**Data for the task:**
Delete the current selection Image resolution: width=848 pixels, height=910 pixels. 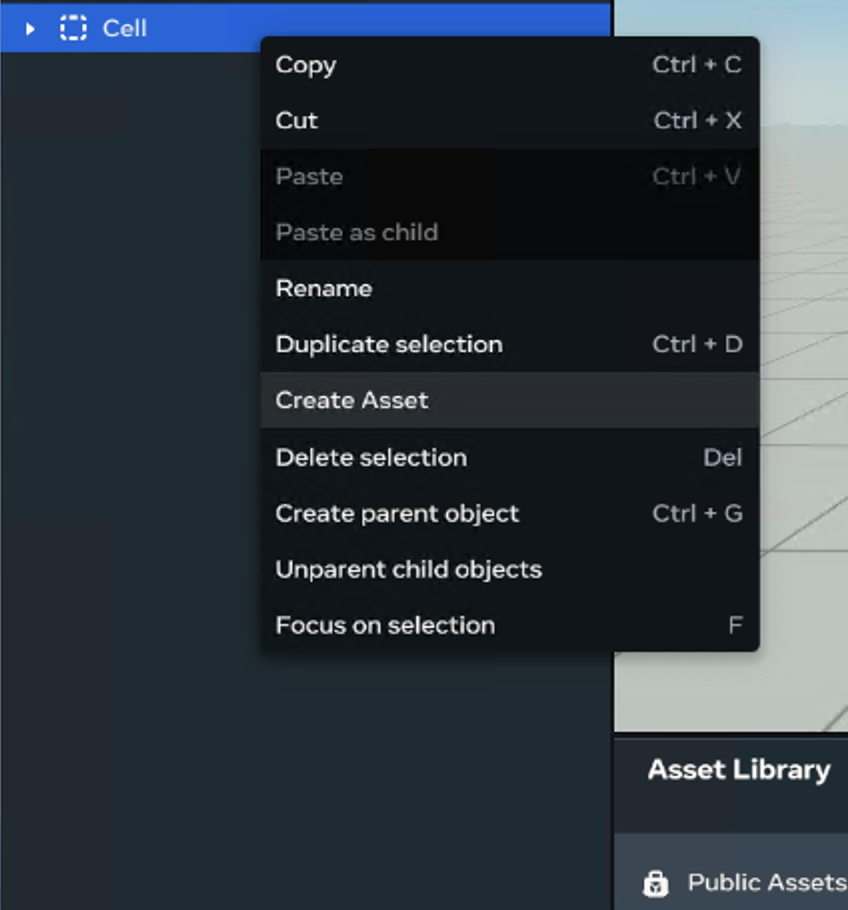[371, 457]
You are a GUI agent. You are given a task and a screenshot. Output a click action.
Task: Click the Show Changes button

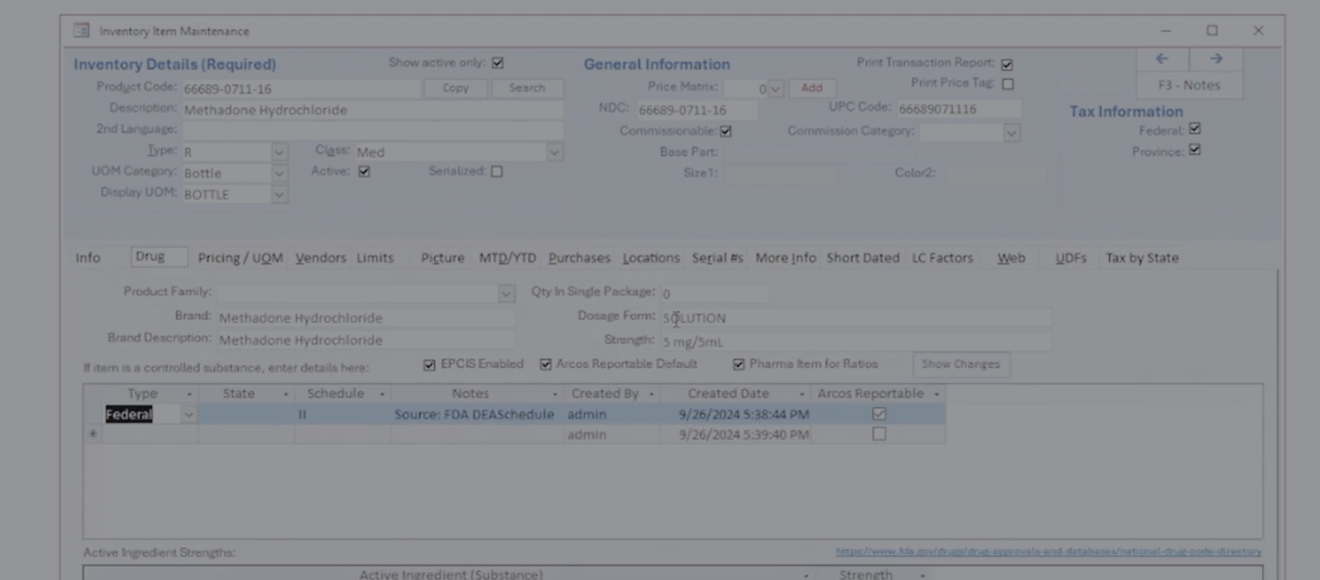pyautogui.click(x=960, y=364)
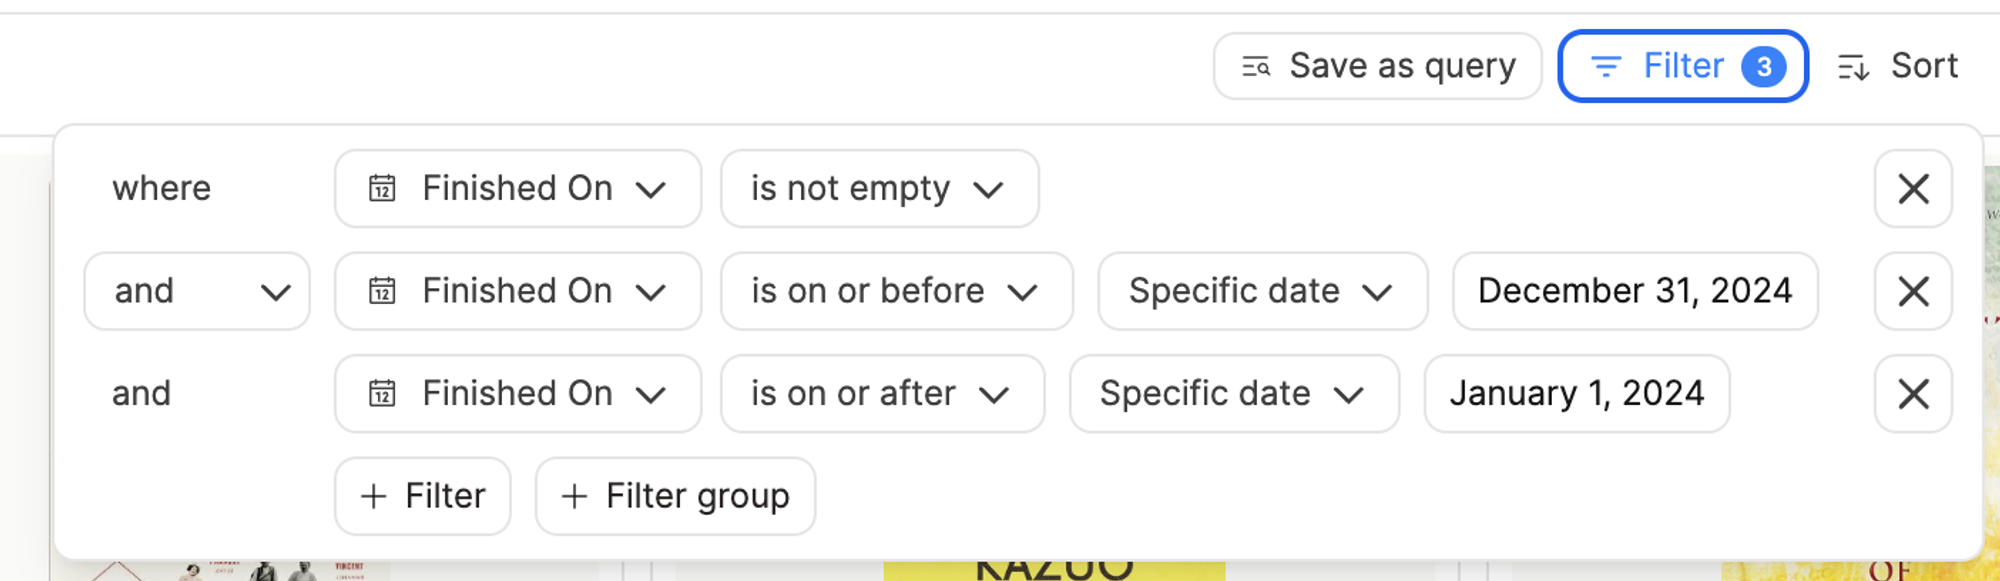Click the Sort icon in toolbar
This screenshot has height=581, width=2000.
point(1853,67)
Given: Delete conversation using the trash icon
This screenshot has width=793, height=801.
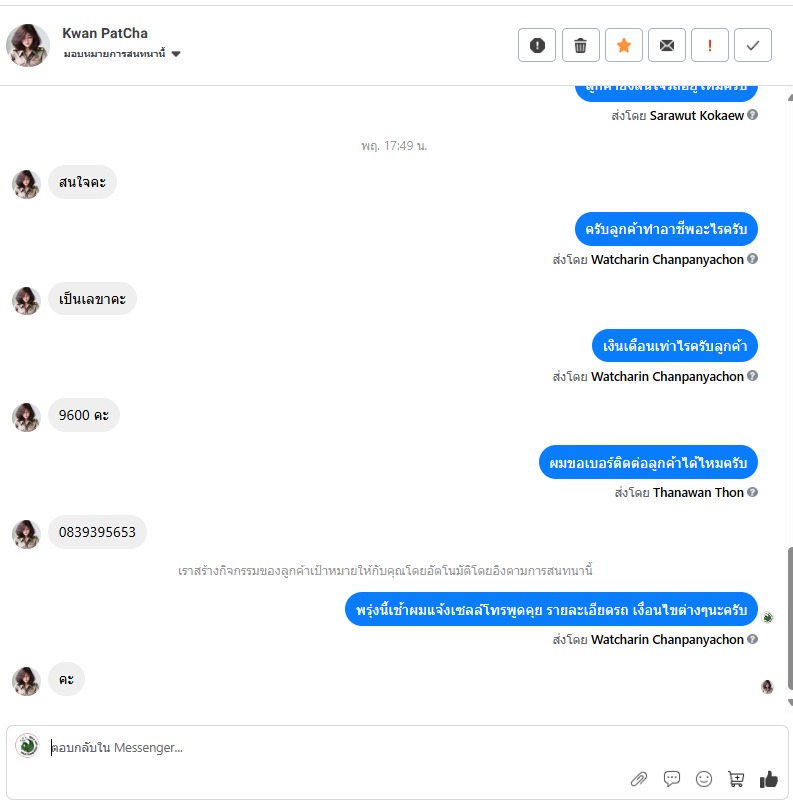Looking at the screenshot, I should point(580,45).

**What the task asks:** Retype the line containing "Given: Delete conversation" and each line after it through the last line of the entries above, exactly, with no pictures and nothing else.

**Result of the exercise:**
Given: Delete conversation using the trash icon
This screenshot has width=793, height=801.
Looking at the screenshot, I should point(580,45).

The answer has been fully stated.